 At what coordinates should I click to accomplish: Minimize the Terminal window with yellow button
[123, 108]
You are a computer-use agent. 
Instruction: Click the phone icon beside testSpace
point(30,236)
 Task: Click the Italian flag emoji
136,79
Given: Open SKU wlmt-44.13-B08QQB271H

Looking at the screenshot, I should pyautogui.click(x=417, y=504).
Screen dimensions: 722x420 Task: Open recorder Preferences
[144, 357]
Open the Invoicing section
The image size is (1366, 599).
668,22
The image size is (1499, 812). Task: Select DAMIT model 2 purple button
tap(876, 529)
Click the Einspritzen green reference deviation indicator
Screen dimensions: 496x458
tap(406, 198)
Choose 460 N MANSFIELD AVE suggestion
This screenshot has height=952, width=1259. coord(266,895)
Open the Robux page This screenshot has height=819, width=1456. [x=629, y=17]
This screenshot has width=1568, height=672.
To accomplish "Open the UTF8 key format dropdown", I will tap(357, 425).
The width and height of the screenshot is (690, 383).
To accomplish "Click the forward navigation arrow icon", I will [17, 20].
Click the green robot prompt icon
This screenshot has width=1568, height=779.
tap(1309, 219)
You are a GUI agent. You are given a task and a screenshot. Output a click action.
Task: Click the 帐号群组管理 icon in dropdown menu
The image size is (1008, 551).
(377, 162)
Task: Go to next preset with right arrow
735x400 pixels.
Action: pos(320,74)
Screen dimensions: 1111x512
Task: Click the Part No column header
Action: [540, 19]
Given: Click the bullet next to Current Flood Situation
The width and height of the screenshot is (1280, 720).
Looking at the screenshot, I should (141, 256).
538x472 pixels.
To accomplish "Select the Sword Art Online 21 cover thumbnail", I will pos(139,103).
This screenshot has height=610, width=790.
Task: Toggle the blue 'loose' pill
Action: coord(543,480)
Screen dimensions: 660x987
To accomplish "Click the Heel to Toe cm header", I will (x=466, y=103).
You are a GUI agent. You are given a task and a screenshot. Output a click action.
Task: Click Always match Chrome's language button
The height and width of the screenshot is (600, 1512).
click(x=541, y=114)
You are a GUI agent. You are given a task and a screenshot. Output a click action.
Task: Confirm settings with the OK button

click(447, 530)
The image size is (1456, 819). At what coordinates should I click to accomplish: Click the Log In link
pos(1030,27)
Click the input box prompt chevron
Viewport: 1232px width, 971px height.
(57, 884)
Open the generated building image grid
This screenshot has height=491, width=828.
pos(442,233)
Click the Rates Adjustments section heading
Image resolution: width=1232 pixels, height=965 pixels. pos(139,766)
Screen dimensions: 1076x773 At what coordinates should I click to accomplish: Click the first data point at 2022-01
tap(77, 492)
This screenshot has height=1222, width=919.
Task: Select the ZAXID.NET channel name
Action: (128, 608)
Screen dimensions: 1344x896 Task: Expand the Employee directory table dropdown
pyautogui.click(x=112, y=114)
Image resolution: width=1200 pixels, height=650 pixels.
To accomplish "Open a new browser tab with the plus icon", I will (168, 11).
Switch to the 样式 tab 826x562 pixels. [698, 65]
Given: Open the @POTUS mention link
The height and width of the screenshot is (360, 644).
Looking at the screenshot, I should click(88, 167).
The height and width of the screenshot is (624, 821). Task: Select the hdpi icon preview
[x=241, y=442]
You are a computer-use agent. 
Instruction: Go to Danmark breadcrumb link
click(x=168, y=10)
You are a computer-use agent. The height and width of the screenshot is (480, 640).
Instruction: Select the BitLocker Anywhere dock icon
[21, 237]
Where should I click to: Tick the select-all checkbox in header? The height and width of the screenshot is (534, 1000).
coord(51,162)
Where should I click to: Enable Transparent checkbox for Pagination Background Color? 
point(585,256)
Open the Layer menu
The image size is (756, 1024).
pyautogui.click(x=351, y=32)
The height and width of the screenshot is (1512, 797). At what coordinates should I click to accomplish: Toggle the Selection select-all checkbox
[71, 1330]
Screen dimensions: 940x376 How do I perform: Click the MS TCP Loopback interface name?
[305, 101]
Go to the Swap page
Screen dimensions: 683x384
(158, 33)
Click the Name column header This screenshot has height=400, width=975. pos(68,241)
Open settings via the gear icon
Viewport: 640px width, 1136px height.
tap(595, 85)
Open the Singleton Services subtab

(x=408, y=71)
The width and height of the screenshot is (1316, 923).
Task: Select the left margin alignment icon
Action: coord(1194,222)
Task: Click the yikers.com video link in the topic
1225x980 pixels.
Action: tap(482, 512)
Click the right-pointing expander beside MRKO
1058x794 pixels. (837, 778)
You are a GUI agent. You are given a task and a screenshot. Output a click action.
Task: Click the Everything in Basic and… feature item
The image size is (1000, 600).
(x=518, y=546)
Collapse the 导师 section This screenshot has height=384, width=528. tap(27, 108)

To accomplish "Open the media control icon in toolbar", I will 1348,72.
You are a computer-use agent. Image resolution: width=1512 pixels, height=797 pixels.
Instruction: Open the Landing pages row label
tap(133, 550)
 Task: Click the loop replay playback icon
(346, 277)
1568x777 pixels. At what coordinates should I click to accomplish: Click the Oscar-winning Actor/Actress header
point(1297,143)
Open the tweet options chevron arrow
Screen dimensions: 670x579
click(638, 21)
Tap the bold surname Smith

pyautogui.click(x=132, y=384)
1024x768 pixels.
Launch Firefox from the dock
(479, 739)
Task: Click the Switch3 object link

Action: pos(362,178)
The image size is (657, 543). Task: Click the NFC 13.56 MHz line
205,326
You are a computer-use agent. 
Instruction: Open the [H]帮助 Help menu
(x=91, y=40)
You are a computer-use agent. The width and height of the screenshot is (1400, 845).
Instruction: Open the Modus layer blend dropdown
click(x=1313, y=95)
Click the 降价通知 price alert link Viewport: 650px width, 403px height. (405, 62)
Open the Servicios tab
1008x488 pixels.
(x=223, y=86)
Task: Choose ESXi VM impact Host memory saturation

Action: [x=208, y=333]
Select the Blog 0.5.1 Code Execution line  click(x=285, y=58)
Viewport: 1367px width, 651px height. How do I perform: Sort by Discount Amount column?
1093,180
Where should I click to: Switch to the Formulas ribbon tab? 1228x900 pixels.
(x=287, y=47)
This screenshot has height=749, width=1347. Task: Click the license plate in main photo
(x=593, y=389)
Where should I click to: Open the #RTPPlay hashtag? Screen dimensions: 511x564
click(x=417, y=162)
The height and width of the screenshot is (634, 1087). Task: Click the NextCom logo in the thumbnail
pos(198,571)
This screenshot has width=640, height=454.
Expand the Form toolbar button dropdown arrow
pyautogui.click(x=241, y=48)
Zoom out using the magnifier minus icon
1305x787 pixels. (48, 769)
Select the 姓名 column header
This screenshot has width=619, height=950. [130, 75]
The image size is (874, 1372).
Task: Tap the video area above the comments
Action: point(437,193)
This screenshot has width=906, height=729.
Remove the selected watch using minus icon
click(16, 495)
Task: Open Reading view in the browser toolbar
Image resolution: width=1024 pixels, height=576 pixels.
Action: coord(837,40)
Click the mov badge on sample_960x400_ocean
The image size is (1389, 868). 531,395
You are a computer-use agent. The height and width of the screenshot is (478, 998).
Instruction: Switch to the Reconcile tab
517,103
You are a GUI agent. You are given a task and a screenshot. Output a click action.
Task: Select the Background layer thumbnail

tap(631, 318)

PROBLEM REQUIREMENTS:
Exact copies of all the lines above are required.

COMPLETED EXERCISE:
 At what coordinates should I click to accomplish: Minimize the Terminal window with yellow button
[123, 108]
You are a computer-use agent. 
Instruction: Click the phone icon beside testSpace
point(30,236)
 Task: Click the Italian flag emoji
136,79
Given: Open SKU wlmt-44.13-B08QQB271H

Looking at the screenshot, I should pyautogui.click(x=417, y=504).
Screen dimensions: 722x420 Task: Open recorder Preferences
[144, 357]
Open the Invoicing section
The image size is (1366, 599).
668,22
The image size is (1499, 812). Task: Select DAMIT model 2 purple button
tap(876, 529)
Click the Einspritzen green reference deviation indicator
Screen dimensions: 496x458
tap(406, 198)
Choose 460 N MANSFIELD AVE suggestion
This screenshot has height=952, width=1259. coord(266,895)
Open the Robux page This screenshot has height=819, width=1456. [x=629, y=17]
This screenshot has width=1568, height=672.
To accomplish "Open the UTF8 key format dropdown", I will tap(357, 425).
The width and height of the screenshot is (690, 383).
To accomplish "Click the forward navigation arrow icon", I will [17, 20].
Click the green robot prompt icon
This screenshot has width=1568, height=779.
tap(1309, 219)
You are a GUI agent. You are given a task and a screenshot. Output a click action.
Task: Click the 帐号群组管理 icon in dropdown menu
The image size is (1008, 551).
(377, 162)
Task: Go to next preset with right arrow
735x400 pixels.
Action: pos(320,74)
Screen dimensions: 1111x512
Task: Click the Part No column header
Action: [540, 19]
Given: Click the bullet next to Current Flood Situation
The width and height of the screenshot is (1280, 720).
Looking at the screenshot, I should (141, 256).
538x472 pixels.
To accomplish "Select the Sword Art Online 21 cover thumbnail", I will pos(139,103).
This screenshot has height=610, width=790.
Task: Toggle the blue 'loose' pill
Action: coord(543,480)
Screen dimensions: 660x987
To accomplish "Click the Heel to Toe cm header", I will (x=466, y=103).
You are a GUI agent. You are given a task and a screenshot. Output a click action.
Task: Click Always match Chrome's language button
The height and width of the screenshot is (600, 1512).
click(x=541, y=114)
You are a GUI agent. You are given a task and a screenshot. Output a click action.
Task: Confirm settings with the OK button

click(447, 530)
The image size is (1456, 819). At what coordinates should I click to accomplish: Click the Log In link
pos(1030,27)
Click the input box prompt chevron
Viewport: 1232px width, 971px height.
(57, 884)
Open the generated building image grid
This screenshot has height=491, width=828.
pos(442,233)
Click the Rates Adjustments section heading
Image resolution: width=1232 pixels, height=965 pixels. pos(139,766)
Screen dimensions: 1076x773 At what coordinates should I click to accomplish: Click the first data point at 2022-01
tap(77, 492)
This screenshot has height=1222, width=919.
Task: Select the ZAXID.NET channel name
Action: (128, 608)
Screen dimensions: 1344x896 Task: Expand the Employee directory table dropdown
pyautogui.click(x=112, y=114)
Image resolution: width=1200 pixels, height=650 pixels.
To accomplish "Open a new browser tab with the plus icon", I will (168, 11).
Switch to the 样式 tab 826x562 pixels. [698, 65]
Given: Open the @POTUS mention link
The height and width of the screenshot is (360, 644).
Looking at the screenshot, I should click(88, 167).
The height and width of the screenshot is (624, 821). Task: Select the hdpi icon preview
[x=241, y=442]
You are a computer-use agent. 
Instruction: Go to Danmark breadcrumb link
click(x=168, y=10)
You are a computer-use agent. The height and width of the screenshot is (480, 640).
Instruction: Select the BitLocker Anywhere dock icon
[21, 237]
Where should I click to: Tick the select-all checkbox in header? The height and width of the screenshot is (534, 1000).
coord(51,162)
Where should I click to: Enable Transparent checkbox for Pagination Background Color? 
point(585,256)
Open the Layer menu
The image size is (756, 1024).
pyautogui.click(x=351, y=32)
The height and width of the screenshot is (1512, 797). At what coordinates should I click to accomplish: Toggle the Selection select-all checkbox
[71, 1330]
Screen dimensions: 940x376 How do I perform: Click the MS TCP Loopback interface name?
[305, 101]
Go to the Swap page
Screen dimensions: 683x384
(158, 33)
Click the Name column header This screenshot has height=400, width=975. pos(68,241)
Open settings via the gear icon
Viewport: 640px width, 1136px height.
tap(595, 85)
Open the Singleton Services subtab

(x=408, y=71)
The width and height of the screenshot is (1316, 923).
Task: Select the left margin alignment icon
Action: coord(1194,222)
Task: Click the yikers.com video link in the topic
1225x980 pixels.
Action: tap(482, 512)
Click the right-pointing expander beside MRKO
1058x794 pixels. (837, 778)
You are a GUI agent. You are given a task and a screenshot. Output a click action.
Task: Click the Everything in Basic and… feature item
The image size is (1000, 600).
(x=518, y=546)
Collapse the 导师 section This screenshot has height=384, width=528. tap(27, 108)

To accomplish "Open the media control icon in toolbar", I will 1348,72.
You are a computer-use agent. Image resolution: width=1512 pixels, height=797 pixels.
Instruction: Open the Landing pages row label
tap(133, 550)
 Task: Click the loop replay playback icon
(346, 277)
1568x777 pixels. At what coordinates should I click to accomplish: Click the Oscar-winning Actor/Actress header
point(1297,143)
Open the tweet options chevron arrow
Screen dimensions: 670x579
click(638, 21)
Tap the bold surname Smith

pyautogui.click(x=132, y=384)
1024x768 pixels.
Launch Firefox from the dock
(479, 739)
Task: Click the Switch3 object link

Action: pos(362,178)
The image size is (657, 543). Task: Click the NFC 13.56 MHz line
205,326
You are a computer-use agent. 
Instruction: Open the [H]帮助 Help menu
(x=91, y=40)
You are a computer-use agent. The width and height of the screenshot is (1400, 845).
Instruction: Open the Modus layer blend dropdown
click(x=1313, y=95)
Click the 降价通知 price alert link Viewport: 650px width, 403px height. (405, 62)
Open the Servicios tab
1008x488 pixels.
(x=223, y=86)
Task: Choose ESXi VM impact Host memory saturation

Action: [x=208, y=333]
Select the Blog 0.5.1 Code Execution line  click(x=285, y=58)
Viewport: 1367px width, 651px height. How do I perform: Sort by Discount Amount column?
1093,180
Where should I click to: Switch to the Formulas ribbon tab? 1228x900 pixels.
(x=287, y=47)
This screenshot has height=749, width=1347. Task: Click the license plate in main photo
(x=593, y=389)
Where should I click to: Open the #RTPPlay hashtag? Screen dimensions: 511x564
click(x=417, y=162)
The height and width of the screenshot is (634, 1087). Task: Click the NextCom logo in the thumbnail
pos(198,571)
This screenshot has width=640, height=454.
Expand the Form toolbar button dropdown arrow
pyautogui.click(x=241, y=48)
Zoom out using the magnifier minus icon
1305x787 pixels. (48, 769)
Select the 姓名 column header
This screenshot has width=619, height=950. [130, 75]
The image size is (874, 1372).
Task: Tap the video area above the comments
Action: point(437,193)
This screenshot has width=906, height=729.
Remove the selected watch using minus icon
click(16, 495)
Task: Open Reading view in the browser toolbar
Image resolution: width=1024 pixels, height=576 pixels.
Action: coord(837,40)
Click the mov badge on sample_960x400_ocean
The image size is (1389, 868). 531,395
You are a computer-use agent. The height and width of the screenshot is (478, 998).
Instruction: Switch to the Reconcile tab
517,103
You are a GUI agent. You are given a task and a screenshot. Output a click action.
Task: Select the Background layer thumbnail

tap(631, 318)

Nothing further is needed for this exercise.